Erik van Ingen '12 knew he wanted to make movies as soon as he saw an action sports documentary of extreme skiing when he was in western Canada, where he was competing in a ski race 3,000 miles from home.
“From there I thought, that’s pretty cool,” he says. “That’s something I want to do: be able to document something and relay a thought or an interpretation of an event from my mind through the lens to the screen.”
He was 12 at the time.
Today, van Ingen is a cinema major and one of the most successful runners in Binghamton University history: he holds the school record for the mile (3:57.11) and is the first runner in program history to qualify for the NCAA Division I Cross Country Championships. He was also named to the 2011 America East Academic Honor Roll.
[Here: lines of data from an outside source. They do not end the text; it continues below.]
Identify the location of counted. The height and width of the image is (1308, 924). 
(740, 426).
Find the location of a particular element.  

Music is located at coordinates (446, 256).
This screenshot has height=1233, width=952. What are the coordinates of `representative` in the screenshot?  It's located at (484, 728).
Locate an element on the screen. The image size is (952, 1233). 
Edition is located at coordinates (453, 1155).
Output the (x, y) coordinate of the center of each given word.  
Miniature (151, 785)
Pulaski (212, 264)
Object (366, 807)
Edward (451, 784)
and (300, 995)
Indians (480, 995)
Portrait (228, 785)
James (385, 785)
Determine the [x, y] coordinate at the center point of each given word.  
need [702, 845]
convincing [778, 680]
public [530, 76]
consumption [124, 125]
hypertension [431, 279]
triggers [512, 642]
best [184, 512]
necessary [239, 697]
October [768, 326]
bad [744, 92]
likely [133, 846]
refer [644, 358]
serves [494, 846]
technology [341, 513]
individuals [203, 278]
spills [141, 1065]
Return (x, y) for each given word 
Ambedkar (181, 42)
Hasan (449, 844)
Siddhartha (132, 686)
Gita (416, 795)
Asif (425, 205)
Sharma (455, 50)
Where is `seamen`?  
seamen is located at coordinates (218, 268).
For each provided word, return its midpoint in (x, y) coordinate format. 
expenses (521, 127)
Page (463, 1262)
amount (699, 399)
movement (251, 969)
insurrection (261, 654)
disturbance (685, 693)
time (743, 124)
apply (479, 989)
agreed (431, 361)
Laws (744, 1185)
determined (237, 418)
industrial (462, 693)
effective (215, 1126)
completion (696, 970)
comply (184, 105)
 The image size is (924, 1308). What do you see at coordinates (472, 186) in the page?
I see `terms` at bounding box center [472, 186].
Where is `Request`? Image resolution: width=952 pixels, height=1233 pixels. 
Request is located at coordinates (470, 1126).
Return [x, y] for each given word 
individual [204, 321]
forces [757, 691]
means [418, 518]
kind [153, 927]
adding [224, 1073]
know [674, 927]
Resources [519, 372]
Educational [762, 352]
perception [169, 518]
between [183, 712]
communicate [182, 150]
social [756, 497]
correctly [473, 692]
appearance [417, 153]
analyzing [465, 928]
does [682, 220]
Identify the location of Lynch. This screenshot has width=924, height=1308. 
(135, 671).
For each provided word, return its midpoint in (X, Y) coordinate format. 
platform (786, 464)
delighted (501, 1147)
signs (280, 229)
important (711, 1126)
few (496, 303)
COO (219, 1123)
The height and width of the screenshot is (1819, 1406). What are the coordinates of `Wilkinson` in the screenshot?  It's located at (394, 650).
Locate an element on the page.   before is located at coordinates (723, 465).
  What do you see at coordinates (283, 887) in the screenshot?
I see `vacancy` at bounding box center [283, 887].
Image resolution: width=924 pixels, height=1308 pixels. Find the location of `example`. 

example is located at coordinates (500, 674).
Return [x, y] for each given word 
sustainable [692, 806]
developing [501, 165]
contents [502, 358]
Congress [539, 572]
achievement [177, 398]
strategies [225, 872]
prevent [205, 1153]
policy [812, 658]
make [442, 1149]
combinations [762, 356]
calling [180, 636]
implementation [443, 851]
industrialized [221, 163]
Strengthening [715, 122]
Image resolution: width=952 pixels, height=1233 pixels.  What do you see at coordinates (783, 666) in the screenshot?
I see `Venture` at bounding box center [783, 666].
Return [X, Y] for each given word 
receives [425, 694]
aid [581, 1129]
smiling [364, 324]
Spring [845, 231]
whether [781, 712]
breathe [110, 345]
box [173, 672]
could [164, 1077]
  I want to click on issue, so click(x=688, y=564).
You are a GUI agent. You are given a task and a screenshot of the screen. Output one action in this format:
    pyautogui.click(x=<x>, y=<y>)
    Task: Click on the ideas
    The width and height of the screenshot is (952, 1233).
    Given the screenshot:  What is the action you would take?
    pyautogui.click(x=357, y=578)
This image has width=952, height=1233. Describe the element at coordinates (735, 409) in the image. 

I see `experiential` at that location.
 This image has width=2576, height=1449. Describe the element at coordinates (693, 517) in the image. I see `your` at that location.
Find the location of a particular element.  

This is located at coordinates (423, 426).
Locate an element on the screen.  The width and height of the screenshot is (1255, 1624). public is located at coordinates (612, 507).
This summer, van Ingen used a Harpur College Undergraduate Award for Research and Creative Work to meld his two passions. With four other runners from universities across the country, he moved to Maine to train. They lived in spartan conditions, sleeping in basements and living in the woods, and van Ingen documented their experience. In The Real Maine, he shows there’s no secret to success. It’s just time, talent and dedication.
“What we are doing at a higher level is the same as what any other runner does,” he says. “As a younger athlete, I always thought there was this magical rift between a 15-year-old with aspirations and a 23-year-old athlete who’s out there running world-class times. But through that transition in age, I came to realize it’s really the same stuff. The people who are good at it are passionate and do it a lot.”